(PROVIDED MATERIAL begins)

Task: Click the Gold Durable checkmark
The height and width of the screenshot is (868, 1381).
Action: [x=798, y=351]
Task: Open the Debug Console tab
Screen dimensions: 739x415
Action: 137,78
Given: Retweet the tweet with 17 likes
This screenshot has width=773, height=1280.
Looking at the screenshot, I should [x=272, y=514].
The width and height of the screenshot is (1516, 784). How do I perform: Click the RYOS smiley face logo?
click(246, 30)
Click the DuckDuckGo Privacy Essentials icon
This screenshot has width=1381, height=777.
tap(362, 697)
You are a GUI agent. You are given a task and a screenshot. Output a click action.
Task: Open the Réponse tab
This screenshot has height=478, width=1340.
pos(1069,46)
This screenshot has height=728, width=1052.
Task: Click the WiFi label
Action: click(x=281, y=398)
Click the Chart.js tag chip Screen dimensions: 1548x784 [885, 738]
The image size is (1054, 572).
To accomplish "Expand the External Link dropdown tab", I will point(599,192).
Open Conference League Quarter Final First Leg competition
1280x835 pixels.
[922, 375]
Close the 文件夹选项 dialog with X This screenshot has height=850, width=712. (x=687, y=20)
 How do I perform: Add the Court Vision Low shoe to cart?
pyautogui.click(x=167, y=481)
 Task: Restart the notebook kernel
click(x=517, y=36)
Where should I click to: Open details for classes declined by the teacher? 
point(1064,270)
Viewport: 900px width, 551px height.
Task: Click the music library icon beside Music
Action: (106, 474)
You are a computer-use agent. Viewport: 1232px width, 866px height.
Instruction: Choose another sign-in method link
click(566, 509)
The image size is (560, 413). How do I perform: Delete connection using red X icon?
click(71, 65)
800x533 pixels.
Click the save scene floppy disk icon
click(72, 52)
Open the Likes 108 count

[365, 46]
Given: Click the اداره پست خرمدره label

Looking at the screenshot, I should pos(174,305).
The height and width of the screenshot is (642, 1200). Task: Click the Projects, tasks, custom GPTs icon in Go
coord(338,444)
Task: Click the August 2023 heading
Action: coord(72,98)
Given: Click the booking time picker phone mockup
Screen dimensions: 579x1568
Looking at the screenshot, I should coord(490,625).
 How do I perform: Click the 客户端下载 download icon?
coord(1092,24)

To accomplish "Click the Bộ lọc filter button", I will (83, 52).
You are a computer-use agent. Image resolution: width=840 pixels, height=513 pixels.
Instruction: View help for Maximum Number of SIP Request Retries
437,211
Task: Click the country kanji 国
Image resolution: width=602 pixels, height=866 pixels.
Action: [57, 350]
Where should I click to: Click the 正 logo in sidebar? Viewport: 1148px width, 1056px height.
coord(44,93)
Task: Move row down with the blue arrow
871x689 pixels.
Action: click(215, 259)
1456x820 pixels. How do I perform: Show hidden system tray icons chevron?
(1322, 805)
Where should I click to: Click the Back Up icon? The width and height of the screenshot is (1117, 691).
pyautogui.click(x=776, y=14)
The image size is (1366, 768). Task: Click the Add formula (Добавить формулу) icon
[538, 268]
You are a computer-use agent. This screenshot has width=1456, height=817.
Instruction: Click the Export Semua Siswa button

(PROVIDED MATERIAL ends)

--- PROBLEM TO WORK ON ---
Lines holding the word "accomplish" in the entries above are the ones to pull out. Copy them all.

--- THE ANSWER ---
To accomplish "Expand the External Link dropdown tab", I will point(599,192).
To accomplish "Click the Bộ lọc filter button", I will (83, 52).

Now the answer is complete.